## START Passage
Question: Integrate the function \[\int {\dfrac{{\sqrt {\tan x} }}{{\sin x\cos x}}} dx = \ldots .. + c\] ; \[x...

Question

Integrate the function $\int {\dfrac{{\sqrt {\tan x} }}{{\sin x\cos x}}} dx = \ldots .. + c$ ; $x \ne \dfrac{{k\pi }}{2}$ and $\tan x > 0$
$\left( 1 \right)$ $\dfrac{1}{{2\sqrt {\tan x} }}$
$\left( 2 \right)$ $\sqrt {2\tan x}$
$\left( 3 \right)$ $2\sqrt {\tan x}$
$\left( 4 \right)$ $\sqrt {\tan x}$

Answer 1

Solution

We are going to solve this question using integration by substitution method and using the various formulas of trigonometric functions . First we change the terms of the integration by using the formula of $\tan x$ in terms of $\sin x$ and $\cos x$ and then we will simplify the integrating the terms and then we will substitute the value of the denominator as another element and then using the various formulas of integration of trigonometric terms we will find the value of the given integral function .
## END Passage
### Stated task A
What solving method does the integration problem say it will use?
### Stated task B
Turn the paragraph of the integration problem that begins "We are going to solve this question" into a short list of steps.
### Stated task C
Output the stretch of the integration problem from "We are going" through "integral function .".
Nothing in the lines that come next is needed here.
## START Records
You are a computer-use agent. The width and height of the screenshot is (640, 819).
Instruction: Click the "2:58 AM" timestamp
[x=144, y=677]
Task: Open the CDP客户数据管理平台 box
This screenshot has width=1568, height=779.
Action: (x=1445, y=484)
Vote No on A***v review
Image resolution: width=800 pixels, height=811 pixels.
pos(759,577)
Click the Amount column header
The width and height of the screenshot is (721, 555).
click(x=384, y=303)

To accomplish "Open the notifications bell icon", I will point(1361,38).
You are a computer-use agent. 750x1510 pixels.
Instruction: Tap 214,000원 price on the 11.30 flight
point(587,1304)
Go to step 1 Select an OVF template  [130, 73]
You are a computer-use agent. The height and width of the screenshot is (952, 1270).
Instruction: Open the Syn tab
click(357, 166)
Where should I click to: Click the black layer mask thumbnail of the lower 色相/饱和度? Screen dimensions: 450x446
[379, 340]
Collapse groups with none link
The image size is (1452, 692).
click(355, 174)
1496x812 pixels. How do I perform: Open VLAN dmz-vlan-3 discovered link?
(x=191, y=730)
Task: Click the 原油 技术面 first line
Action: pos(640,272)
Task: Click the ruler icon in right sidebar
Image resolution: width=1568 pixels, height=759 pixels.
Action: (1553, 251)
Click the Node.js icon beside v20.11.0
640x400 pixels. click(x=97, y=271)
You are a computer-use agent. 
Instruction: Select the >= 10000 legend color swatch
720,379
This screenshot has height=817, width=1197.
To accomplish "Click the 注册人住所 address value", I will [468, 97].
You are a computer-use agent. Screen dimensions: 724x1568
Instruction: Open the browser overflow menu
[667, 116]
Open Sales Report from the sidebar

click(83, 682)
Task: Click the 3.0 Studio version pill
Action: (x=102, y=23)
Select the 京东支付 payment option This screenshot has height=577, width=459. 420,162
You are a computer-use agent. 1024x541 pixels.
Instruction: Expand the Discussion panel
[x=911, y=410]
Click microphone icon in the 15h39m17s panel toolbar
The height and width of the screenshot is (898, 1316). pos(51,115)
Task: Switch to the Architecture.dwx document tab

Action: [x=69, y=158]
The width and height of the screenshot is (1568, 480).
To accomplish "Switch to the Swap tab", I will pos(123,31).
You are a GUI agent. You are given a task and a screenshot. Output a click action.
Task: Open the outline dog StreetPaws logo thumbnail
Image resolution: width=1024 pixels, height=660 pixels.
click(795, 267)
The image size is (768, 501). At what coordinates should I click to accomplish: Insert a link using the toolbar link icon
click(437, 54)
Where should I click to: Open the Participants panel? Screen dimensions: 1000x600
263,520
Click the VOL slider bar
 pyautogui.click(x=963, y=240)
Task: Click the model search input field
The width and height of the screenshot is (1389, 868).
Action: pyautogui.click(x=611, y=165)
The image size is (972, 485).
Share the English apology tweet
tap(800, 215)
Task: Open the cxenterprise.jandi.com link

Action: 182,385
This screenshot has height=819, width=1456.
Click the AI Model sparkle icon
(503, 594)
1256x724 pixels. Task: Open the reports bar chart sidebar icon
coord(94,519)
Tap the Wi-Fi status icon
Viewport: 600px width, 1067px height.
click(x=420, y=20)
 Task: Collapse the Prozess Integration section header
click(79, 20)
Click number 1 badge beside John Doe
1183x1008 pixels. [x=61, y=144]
## END Records
### Written solution A
Integration by substitution, together with various formulas of trigonometric functions.

### Written solution B
- Rewrite tan x in terms of sin x and cos x.
- Simplify the terms being integrated.
- Substitute a new element for the denominator.
- Use formulas for integrating trigonometric terms to find the value of the integral.

### Written solution C
We are going to solve this question using integration by substitution method and using the various formulas of trigonometric functions . First we change the terms of the integration by using the formula of $\tan x$ in terms of $\sin x$ and $\cos x$ and then we will simplify the integrating the terms and then we will substitute the value of the denominator as another element and then using the various formulas of integration of trigonometric terms we will find the value of the given integral function .